* **WHAT IS REQUIRED**:
Return exactly, with nothing added, the lines from the one that contains "You are a computer-use" through the end of the listing below, pictures excluded.
================
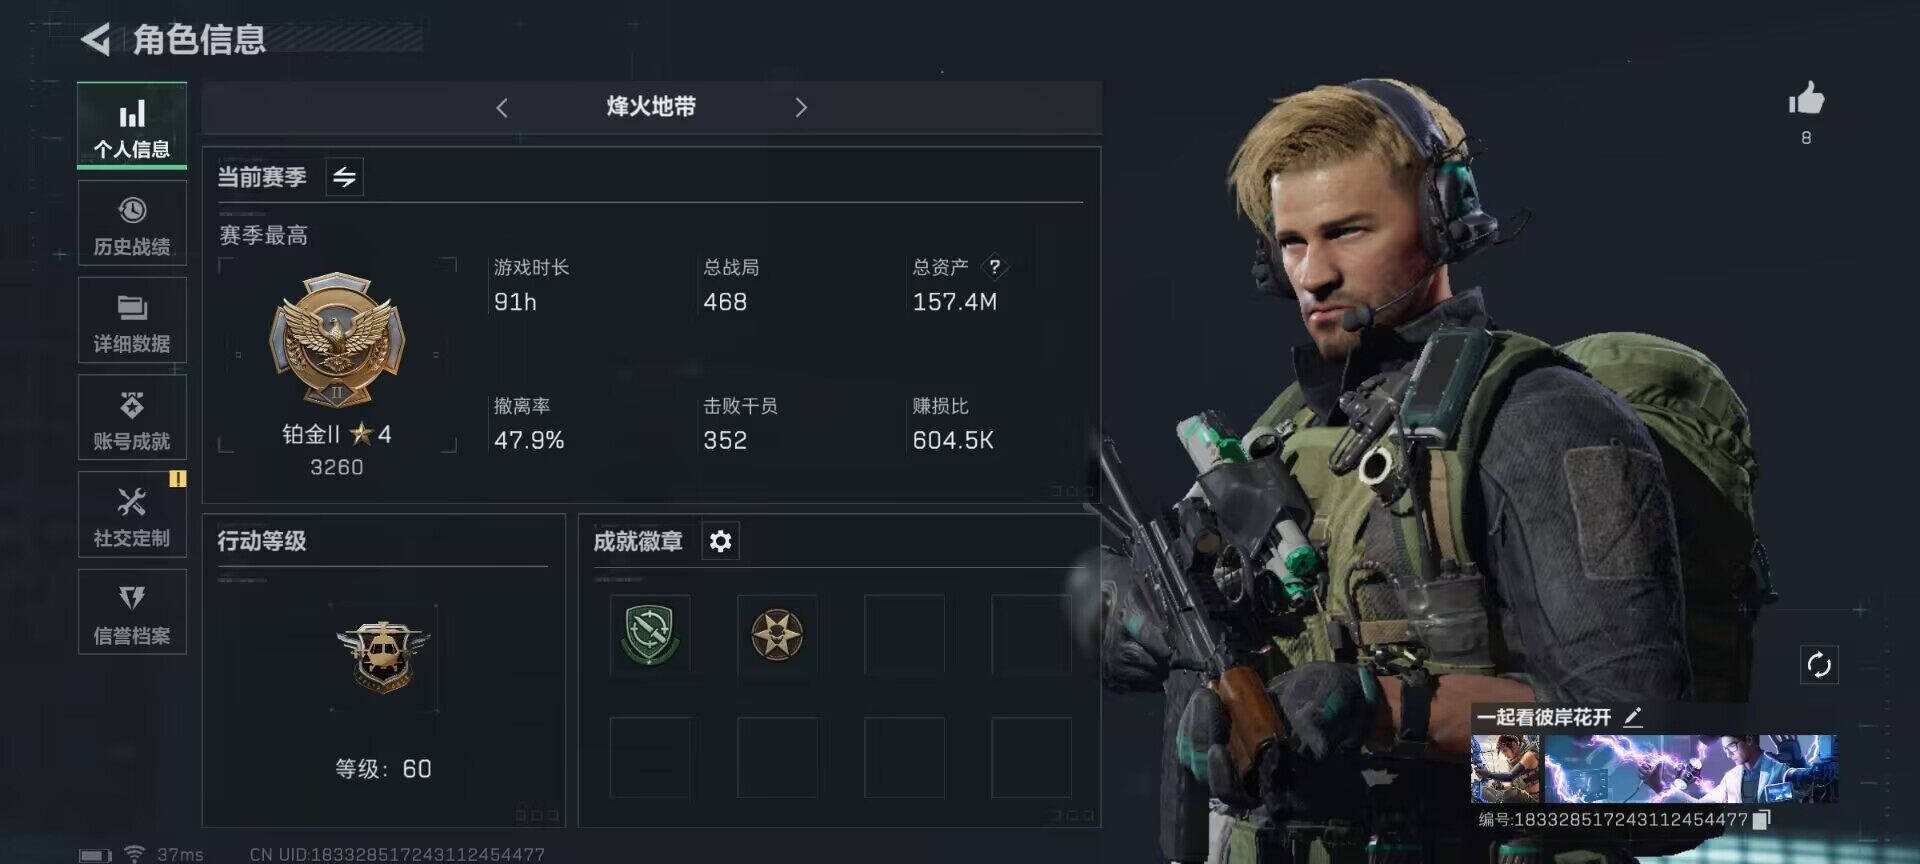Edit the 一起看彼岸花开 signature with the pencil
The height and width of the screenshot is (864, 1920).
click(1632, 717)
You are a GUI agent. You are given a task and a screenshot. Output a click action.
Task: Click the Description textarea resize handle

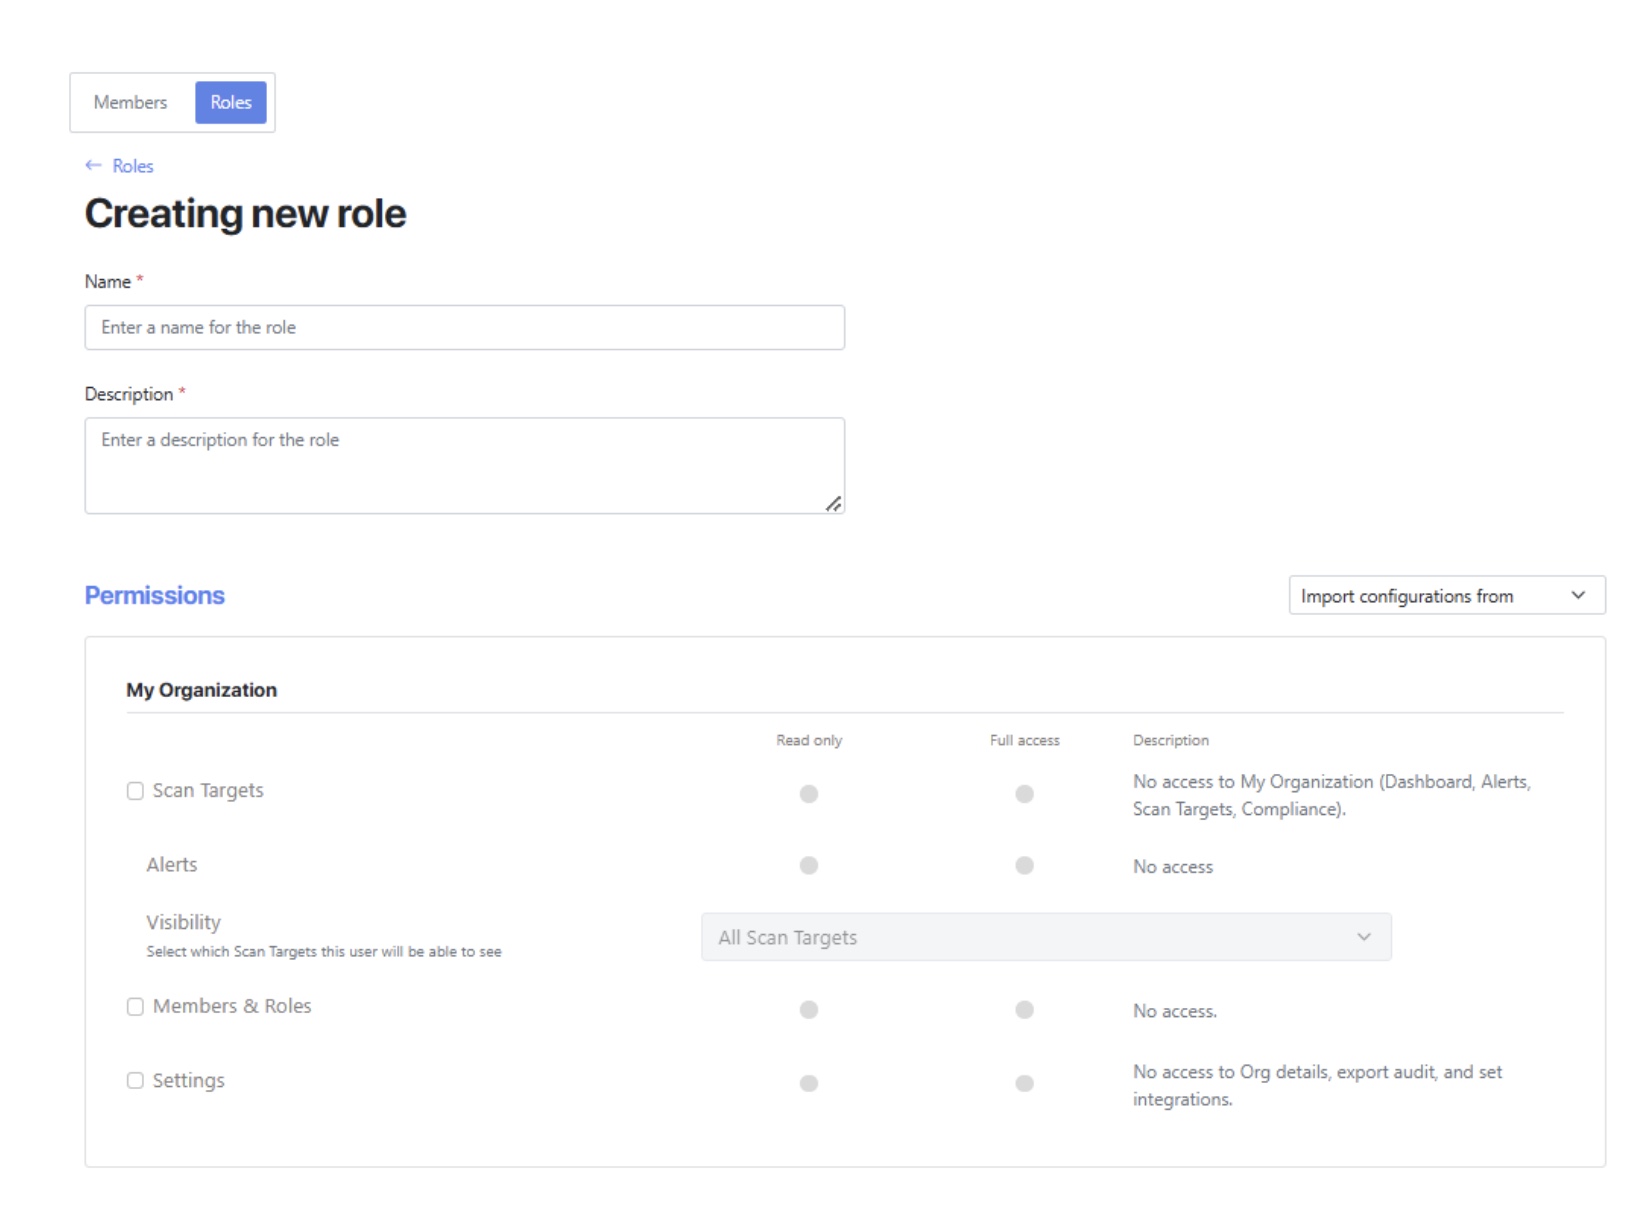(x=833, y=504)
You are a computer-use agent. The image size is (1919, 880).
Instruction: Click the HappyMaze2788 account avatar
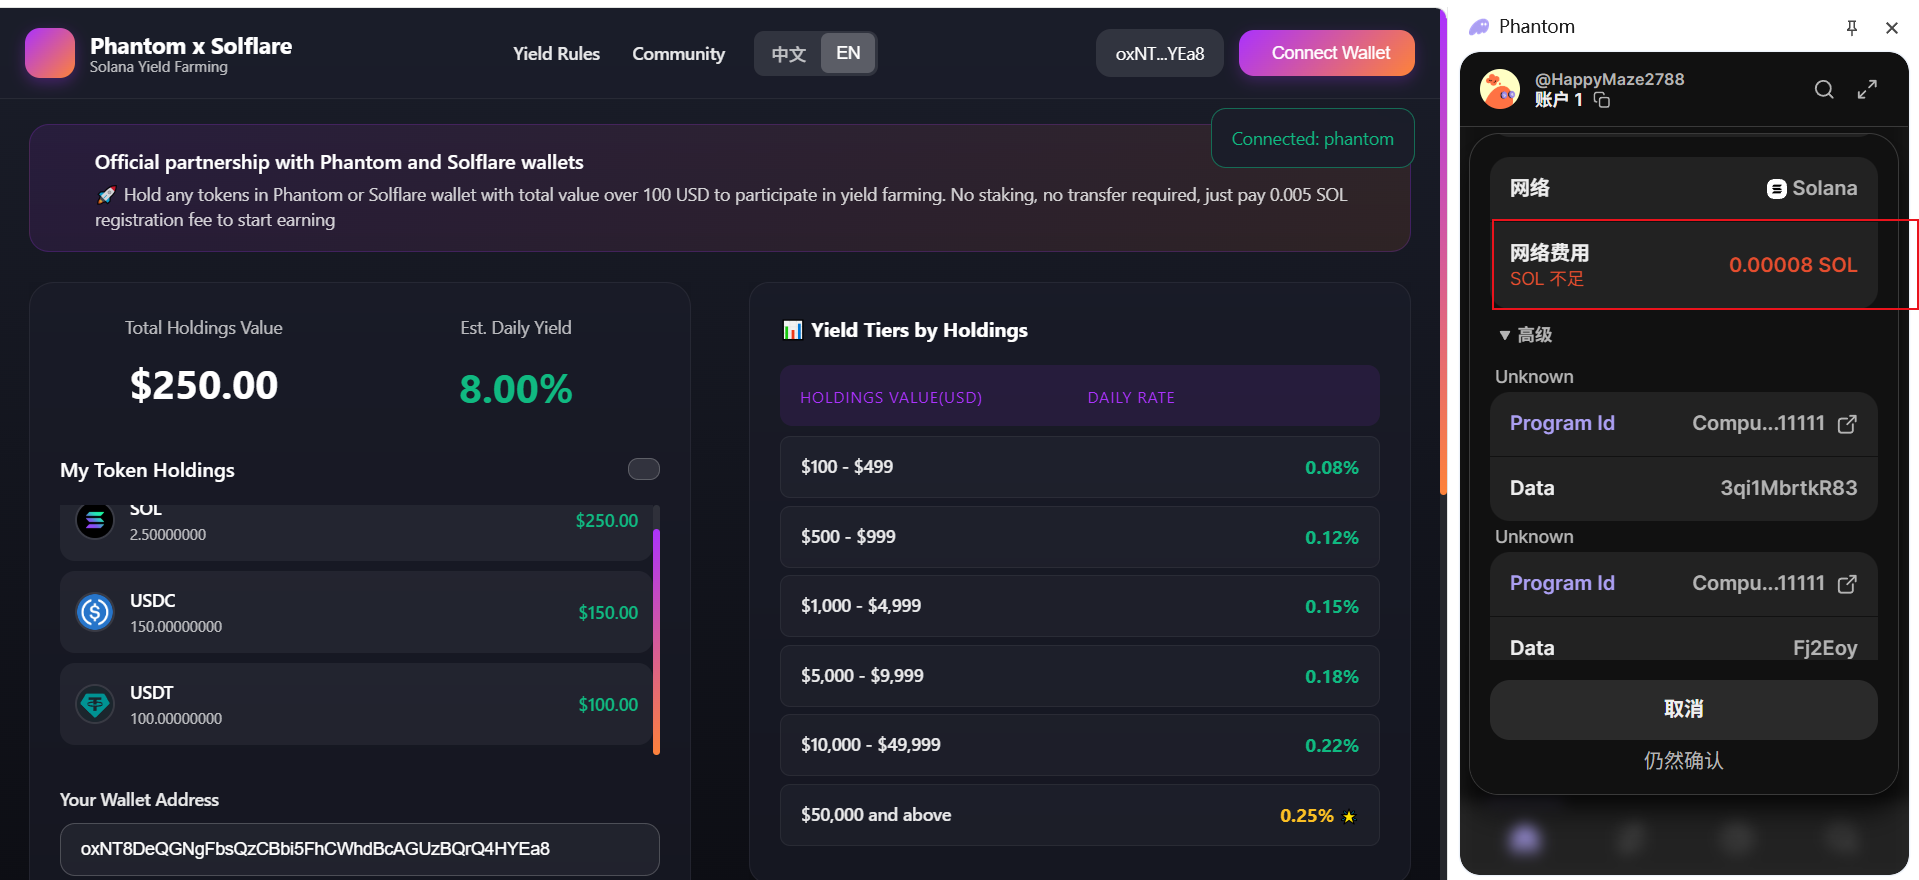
================
* **OUTPUT**:
You are a computer-use agent. The image size is (1919, 880).
Instruction: Click the HappyMaze2788 account avatar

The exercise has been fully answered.